Alright, lets take a look:
Mira AKA
Omicron Ceti is about 400 light years away, and is a variable star with a 331 day period. It's diameter is huge, being at times large enough that were it in the Sun's place, it would cover part of the asteroid belt between Mars and Jupiter. It also changes in outward brightness by a variable amount, but has been observed over nearly a factor of 10,000. At its dimmest, it is less bright than the Sun.
Let's imagine that the ESA decides to send an unmanned mission to this star, to explore close up what this star is like. An all out effort is made to try and get there as soon as possible.
They look at the energy requirements, and conclude that they need to build a fusion powerplant more of less like the ITER reactor, but larger, and in space (See
http://www.iter.org/index.htm ). This space-based reactor will be designed to generate a continuous 10 gigawatts, have a mass of one thousand tons. The spacecraft will also carry one hundred thousand tons of deuterium which it will fuse to create the power for the trip. The rest of the ship will include a hundred tons of combined structure and payload.
The plan is that this ship will get up to 0.02c, and then turn around to decelerate. The one way trip will last forty-thousand years. Plans are made to keep increasing the budget for the listening stations to detect the increasingly weak signal from the probe over the course of the 400 centuries it takes to get to the target.
Some administrators object noting that there is a risk that this star will explode before the mission can get there, while others say that would provide spectacular information, and is all the more reason to send the mission.
The budget is put together. The cost of the fuel deuterium is brought down to about $70 Euros/ kilogram because of the economies of scale, though another $1000 Euros/kilogram must be added for getting it to orbit. So, for the fuel alone we are looking at 107 billion Euros for the fuel. The reactor is expected to cost seventy billion Euros to build, but the good news is that it will only cost a billion Euros to put its parts in orbit, and another nineteen billion to assemble the parts in space.

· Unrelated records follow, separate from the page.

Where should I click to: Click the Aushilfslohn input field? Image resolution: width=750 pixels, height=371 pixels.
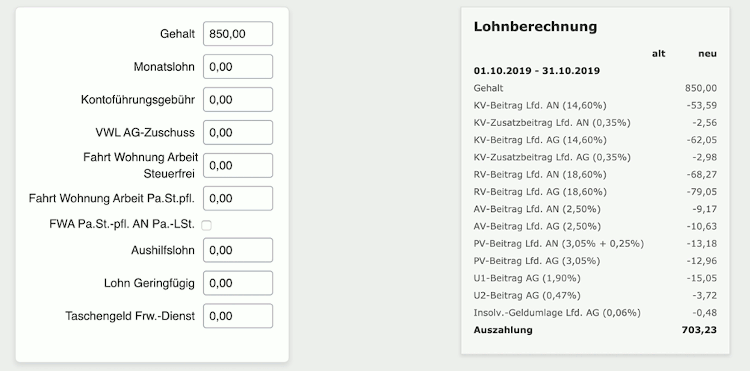238,250
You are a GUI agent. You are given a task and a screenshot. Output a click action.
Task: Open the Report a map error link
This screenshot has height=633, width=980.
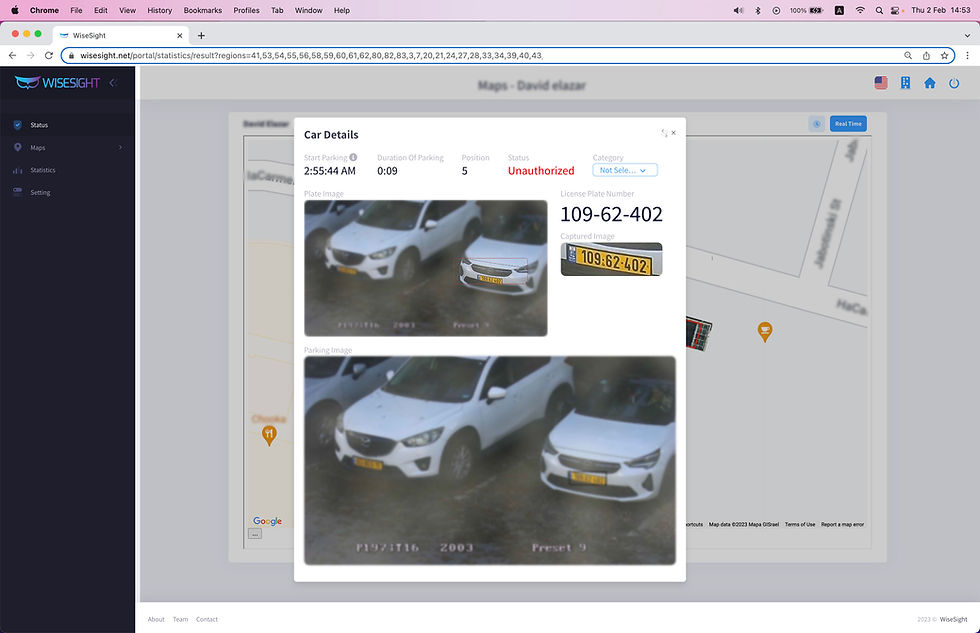pyautogui.click(x=843, y=524)
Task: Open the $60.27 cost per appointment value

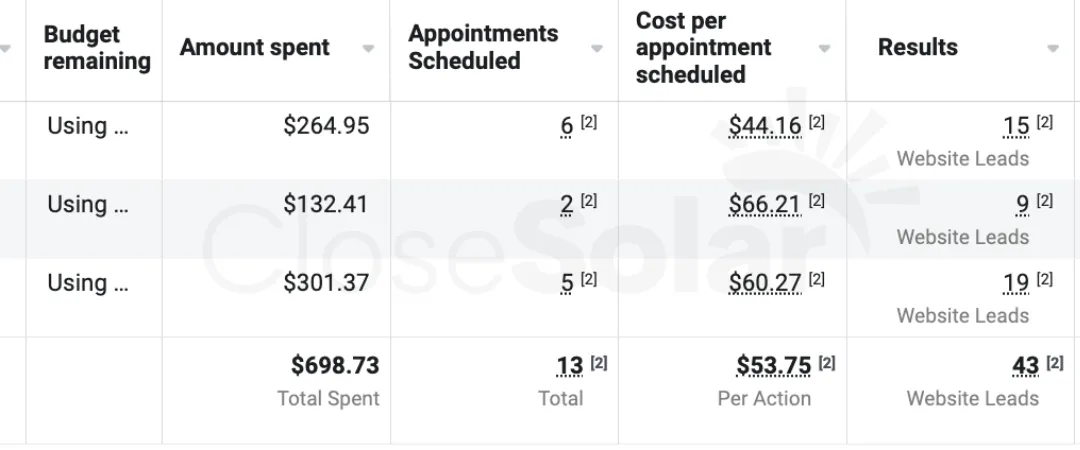Action: coord(765,283)
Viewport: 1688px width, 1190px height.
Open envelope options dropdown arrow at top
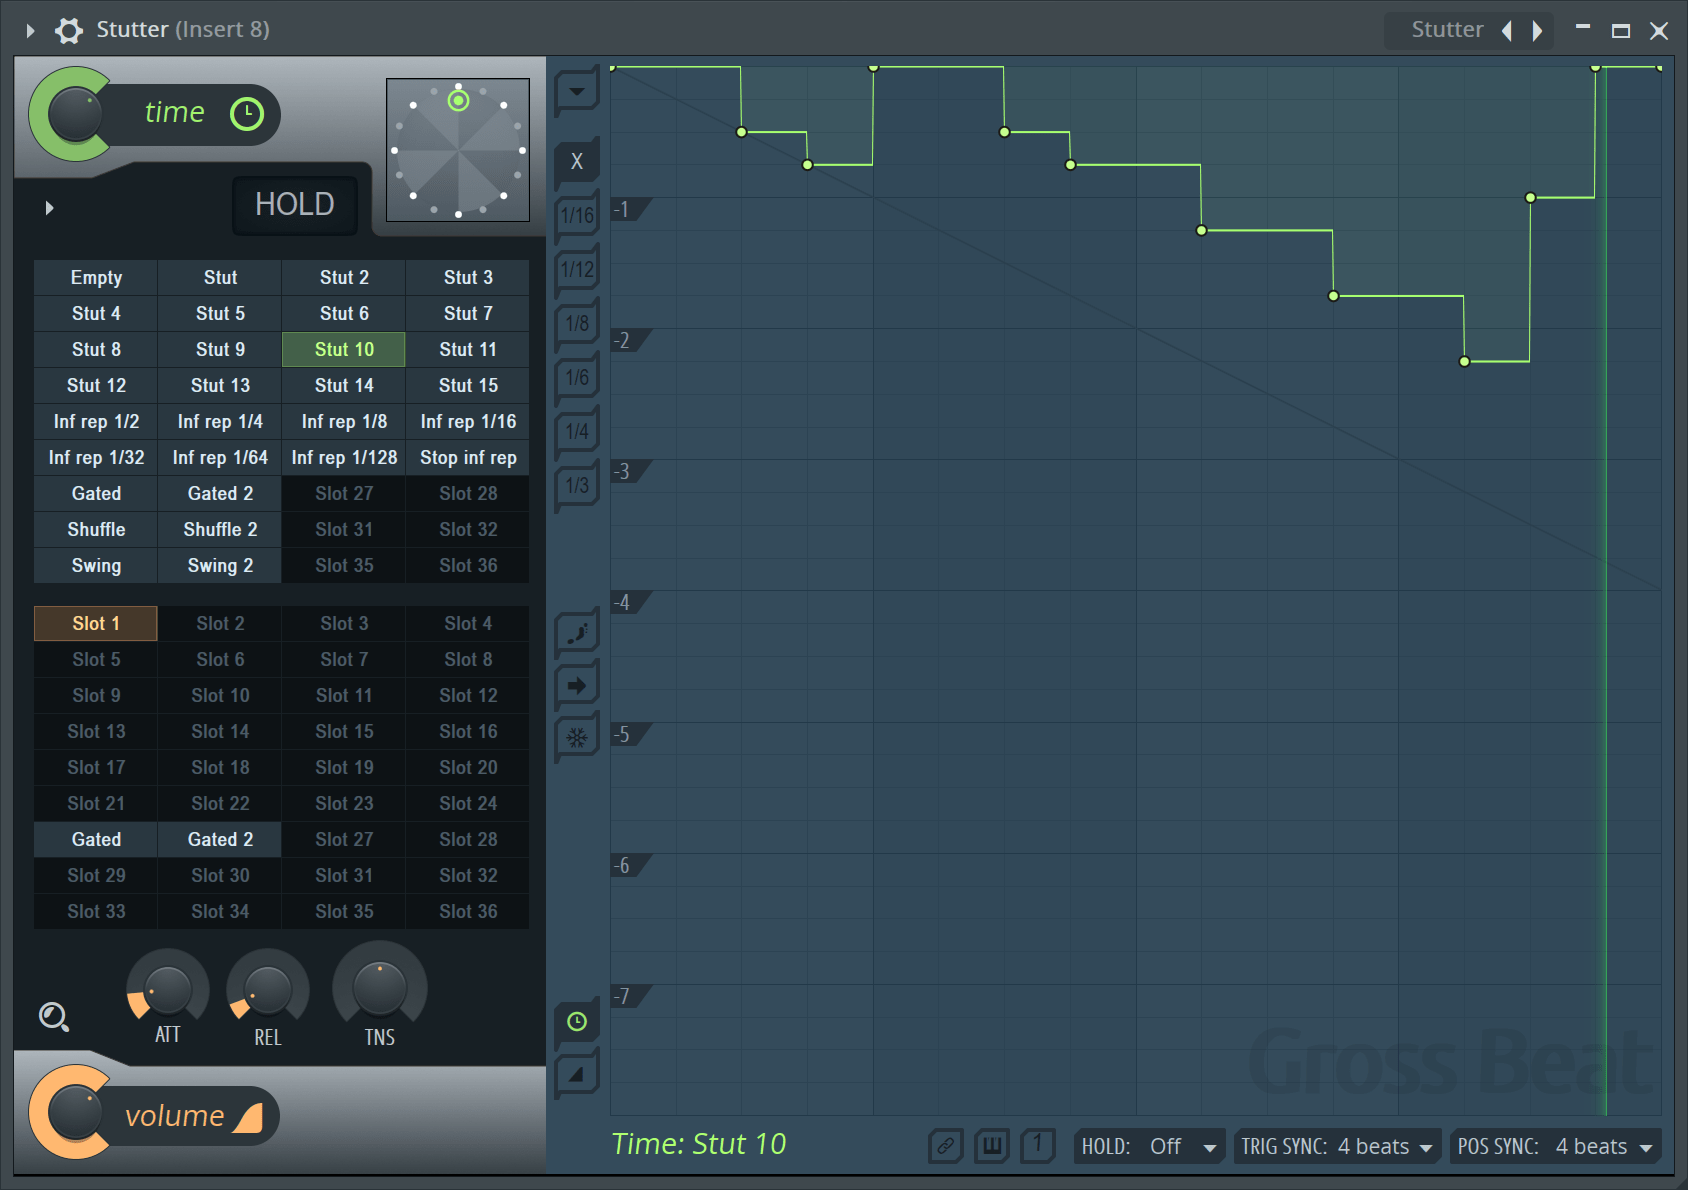coord(577,92)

So, ninety billion Euros for that. Finally is the structure, and the payload. These parts will cost one billion to launch into space, and nineteen billion to assemble the parts in space. However, the development cost of probes and instruments that will work for forty-thousand years through all kinds of radiation and other problems. This cost is estimated at two trillion Euros.
One risk is that there is an assumption that the cost of getting to orbit will drop to $1000/kg.
So the budget to launch this mission is 2.2 trillion Euros with an expected payoff for this expense in forty-thousand, four hundred years. The econmists are ecstatic, and the taxes on the European member states are increased about a thousand Euros per person per year to cover the expense, and the new tax is passed by an overwhelming majority.
Fifty years from now, the mission launches.